(Stored dataset items)
>> BEGIN

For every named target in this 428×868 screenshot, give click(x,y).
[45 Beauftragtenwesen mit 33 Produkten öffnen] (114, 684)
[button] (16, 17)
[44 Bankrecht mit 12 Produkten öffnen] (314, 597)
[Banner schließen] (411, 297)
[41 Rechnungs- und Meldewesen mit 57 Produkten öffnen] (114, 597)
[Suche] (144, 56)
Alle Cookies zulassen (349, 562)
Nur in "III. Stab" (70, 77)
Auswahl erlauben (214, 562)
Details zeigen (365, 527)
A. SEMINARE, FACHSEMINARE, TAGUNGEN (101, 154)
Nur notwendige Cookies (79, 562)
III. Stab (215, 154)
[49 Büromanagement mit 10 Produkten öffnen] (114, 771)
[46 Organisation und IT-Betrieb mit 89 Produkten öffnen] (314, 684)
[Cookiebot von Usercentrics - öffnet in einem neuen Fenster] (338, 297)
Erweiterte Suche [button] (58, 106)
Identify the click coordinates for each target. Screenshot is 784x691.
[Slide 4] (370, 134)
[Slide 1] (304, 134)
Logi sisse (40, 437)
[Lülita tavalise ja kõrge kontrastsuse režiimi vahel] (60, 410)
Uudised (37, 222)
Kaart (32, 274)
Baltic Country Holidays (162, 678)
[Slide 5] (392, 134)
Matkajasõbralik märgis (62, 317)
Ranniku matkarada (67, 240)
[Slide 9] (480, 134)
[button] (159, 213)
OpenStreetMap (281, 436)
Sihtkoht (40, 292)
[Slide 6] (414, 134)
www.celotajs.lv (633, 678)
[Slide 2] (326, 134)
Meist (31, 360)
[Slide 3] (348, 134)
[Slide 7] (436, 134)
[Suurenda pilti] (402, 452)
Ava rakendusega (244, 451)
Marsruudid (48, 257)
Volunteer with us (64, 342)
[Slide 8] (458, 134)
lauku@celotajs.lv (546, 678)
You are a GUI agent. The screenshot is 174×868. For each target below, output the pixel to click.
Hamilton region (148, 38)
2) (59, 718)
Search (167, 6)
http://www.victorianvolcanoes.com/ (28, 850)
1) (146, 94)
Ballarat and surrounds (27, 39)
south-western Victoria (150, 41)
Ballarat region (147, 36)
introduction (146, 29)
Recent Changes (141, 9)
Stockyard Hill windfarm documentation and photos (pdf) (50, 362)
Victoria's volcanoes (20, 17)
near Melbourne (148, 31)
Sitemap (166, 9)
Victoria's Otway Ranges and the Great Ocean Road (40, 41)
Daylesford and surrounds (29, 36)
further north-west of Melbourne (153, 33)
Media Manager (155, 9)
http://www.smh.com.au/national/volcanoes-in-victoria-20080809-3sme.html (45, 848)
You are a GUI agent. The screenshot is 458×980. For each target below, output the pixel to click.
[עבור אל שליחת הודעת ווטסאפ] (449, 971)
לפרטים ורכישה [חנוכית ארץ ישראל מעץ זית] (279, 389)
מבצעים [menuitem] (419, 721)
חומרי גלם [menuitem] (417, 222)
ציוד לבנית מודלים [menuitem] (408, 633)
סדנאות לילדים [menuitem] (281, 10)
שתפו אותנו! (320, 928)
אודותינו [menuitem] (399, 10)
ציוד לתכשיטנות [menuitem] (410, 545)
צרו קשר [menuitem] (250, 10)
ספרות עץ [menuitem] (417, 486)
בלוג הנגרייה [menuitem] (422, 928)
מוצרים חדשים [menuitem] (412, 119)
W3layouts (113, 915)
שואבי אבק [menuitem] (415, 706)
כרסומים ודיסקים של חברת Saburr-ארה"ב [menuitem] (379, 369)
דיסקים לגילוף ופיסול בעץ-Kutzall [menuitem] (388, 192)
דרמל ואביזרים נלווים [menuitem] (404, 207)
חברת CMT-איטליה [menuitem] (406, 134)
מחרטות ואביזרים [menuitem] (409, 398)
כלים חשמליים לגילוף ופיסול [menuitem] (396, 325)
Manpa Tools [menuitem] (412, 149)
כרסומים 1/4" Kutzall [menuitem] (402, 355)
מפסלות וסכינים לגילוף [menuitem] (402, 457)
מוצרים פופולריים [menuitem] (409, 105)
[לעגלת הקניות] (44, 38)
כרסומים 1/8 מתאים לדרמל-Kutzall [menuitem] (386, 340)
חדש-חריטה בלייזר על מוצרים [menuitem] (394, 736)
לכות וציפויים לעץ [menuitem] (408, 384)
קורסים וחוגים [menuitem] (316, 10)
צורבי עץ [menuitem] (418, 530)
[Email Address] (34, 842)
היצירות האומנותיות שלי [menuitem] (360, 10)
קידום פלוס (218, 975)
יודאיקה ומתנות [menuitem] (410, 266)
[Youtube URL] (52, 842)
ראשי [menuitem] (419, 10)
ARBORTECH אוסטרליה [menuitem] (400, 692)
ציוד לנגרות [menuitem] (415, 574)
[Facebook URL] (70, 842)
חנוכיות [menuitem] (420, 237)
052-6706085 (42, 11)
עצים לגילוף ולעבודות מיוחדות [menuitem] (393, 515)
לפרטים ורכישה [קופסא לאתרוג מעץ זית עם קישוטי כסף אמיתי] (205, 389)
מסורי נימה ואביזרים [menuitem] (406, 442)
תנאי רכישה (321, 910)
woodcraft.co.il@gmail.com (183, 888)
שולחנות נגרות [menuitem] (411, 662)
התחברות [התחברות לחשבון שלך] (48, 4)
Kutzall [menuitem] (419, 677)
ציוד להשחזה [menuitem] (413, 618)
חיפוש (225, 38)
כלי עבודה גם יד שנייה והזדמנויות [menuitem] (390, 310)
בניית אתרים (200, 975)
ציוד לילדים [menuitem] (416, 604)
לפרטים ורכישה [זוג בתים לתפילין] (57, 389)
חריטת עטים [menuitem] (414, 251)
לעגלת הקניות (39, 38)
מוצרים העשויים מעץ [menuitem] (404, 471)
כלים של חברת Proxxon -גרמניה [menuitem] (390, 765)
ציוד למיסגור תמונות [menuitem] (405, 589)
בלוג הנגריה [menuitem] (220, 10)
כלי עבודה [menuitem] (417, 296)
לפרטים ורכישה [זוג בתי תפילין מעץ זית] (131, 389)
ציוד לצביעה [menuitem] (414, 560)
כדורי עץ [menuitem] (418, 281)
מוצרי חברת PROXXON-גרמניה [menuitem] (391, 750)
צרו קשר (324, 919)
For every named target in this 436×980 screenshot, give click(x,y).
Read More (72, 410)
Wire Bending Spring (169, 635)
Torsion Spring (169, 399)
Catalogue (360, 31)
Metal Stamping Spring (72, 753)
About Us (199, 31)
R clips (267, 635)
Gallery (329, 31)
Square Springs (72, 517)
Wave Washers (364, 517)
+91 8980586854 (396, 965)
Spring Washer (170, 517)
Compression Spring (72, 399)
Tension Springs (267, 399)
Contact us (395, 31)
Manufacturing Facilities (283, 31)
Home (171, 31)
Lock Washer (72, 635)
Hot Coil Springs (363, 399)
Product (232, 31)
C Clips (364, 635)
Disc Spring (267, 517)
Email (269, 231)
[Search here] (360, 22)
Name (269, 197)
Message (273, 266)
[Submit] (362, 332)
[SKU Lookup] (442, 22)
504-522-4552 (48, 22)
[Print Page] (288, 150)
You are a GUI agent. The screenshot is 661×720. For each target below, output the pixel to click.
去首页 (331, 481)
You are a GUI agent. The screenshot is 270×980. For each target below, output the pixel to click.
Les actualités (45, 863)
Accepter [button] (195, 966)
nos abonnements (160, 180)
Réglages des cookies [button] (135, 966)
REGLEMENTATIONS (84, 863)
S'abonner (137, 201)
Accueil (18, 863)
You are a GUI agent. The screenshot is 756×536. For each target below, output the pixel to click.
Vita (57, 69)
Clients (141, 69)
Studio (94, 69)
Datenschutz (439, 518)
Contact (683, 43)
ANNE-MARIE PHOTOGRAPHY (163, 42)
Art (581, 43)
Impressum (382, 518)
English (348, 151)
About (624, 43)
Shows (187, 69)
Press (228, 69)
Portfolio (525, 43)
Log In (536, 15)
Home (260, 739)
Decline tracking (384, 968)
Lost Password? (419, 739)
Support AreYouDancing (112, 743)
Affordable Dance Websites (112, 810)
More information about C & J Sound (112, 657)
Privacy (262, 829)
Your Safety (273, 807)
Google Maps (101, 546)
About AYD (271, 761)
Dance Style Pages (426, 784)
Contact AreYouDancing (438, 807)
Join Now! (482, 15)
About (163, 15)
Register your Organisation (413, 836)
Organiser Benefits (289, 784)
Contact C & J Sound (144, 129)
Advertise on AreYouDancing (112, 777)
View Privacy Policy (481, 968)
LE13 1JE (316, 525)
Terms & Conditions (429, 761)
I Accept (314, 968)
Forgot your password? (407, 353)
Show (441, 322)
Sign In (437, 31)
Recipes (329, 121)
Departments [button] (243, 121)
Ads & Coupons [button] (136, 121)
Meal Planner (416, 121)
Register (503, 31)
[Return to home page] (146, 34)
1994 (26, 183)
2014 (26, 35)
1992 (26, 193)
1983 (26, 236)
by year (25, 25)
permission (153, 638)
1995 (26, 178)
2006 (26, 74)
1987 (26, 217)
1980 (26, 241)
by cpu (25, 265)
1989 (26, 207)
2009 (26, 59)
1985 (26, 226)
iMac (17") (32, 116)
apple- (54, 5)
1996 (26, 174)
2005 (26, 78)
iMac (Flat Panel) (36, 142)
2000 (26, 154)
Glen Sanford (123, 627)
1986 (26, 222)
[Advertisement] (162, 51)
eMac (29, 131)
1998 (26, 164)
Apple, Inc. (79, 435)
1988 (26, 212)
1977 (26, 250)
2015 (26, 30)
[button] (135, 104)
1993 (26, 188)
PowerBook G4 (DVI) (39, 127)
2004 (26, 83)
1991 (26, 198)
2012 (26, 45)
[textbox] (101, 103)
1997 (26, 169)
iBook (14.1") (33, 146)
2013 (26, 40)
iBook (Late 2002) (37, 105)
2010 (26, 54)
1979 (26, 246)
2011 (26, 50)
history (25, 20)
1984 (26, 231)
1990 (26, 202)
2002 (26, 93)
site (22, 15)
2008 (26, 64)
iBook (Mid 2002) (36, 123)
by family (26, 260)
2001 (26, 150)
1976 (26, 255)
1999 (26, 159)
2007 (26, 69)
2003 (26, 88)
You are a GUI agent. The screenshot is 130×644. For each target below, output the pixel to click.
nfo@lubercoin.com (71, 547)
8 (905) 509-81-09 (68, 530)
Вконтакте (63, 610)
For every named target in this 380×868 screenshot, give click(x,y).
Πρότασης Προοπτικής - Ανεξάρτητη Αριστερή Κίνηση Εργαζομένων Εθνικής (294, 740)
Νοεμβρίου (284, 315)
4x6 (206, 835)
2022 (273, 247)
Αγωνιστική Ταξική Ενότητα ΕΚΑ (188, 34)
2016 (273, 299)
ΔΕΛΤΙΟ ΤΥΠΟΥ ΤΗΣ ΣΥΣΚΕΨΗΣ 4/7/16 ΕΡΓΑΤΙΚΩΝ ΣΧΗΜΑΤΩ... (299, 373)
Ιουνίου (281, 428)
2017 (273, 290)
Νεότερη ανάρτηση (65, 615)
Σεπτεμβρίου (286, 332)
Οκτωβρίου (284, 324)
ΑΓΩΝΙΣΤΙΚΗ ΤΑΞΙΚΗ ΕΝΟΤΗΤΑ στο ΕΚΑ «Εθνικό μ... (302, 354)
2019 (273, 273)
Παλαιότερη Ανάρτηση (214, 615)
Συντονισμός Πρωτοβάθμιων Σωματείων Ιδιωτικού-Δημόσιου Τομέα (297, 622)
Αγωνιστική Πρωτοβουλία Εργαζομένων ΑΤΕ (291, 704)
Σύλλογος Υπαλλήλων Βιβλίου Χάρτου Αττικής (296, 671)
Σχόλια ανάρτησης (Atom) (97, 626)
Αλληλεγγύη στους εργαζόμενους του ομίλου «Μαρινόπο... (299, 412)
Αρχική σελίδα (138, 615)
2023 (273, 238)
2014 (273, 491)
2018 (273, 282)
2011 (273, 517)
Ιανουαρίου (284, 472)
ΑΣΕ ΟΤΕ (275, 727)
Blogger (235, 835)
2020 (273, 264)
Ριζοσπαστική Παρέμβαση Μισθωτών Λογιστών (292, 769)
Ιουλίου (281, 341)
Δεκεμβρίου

>> END

# INSTRUCTIONS FOR THE TASK:
Reproduce the records from the line containing "שולחנות נגרות [menuitem] (411, 662)" through the line containing "חריטת עטים [menuitem] (414, 251)", substituting "menu_item" for each "menuitem" and leaving everything else unchanged.

# WRITTEN ANSWER:
שולחנות נגרות [menu_item] (411, 662)
התחברות [התחברות לחשבון שלך] (48, 4)
Kutzall [menu_item] (419, 677)
ציוד להשחזה [menu_item] (413, 618)
חיפוש (225, 38)
כלי עבודה גם יד שנייה והזדמנויות [menu_item] (390, 310)
בניית אתרים (200, 975)
ציוד לילדים [menu_item] (416, 604)
לפרטים ורכישה [זוג בתים לתפילין] (57, 389)
חריטת עטים [menu_item] (414, 251)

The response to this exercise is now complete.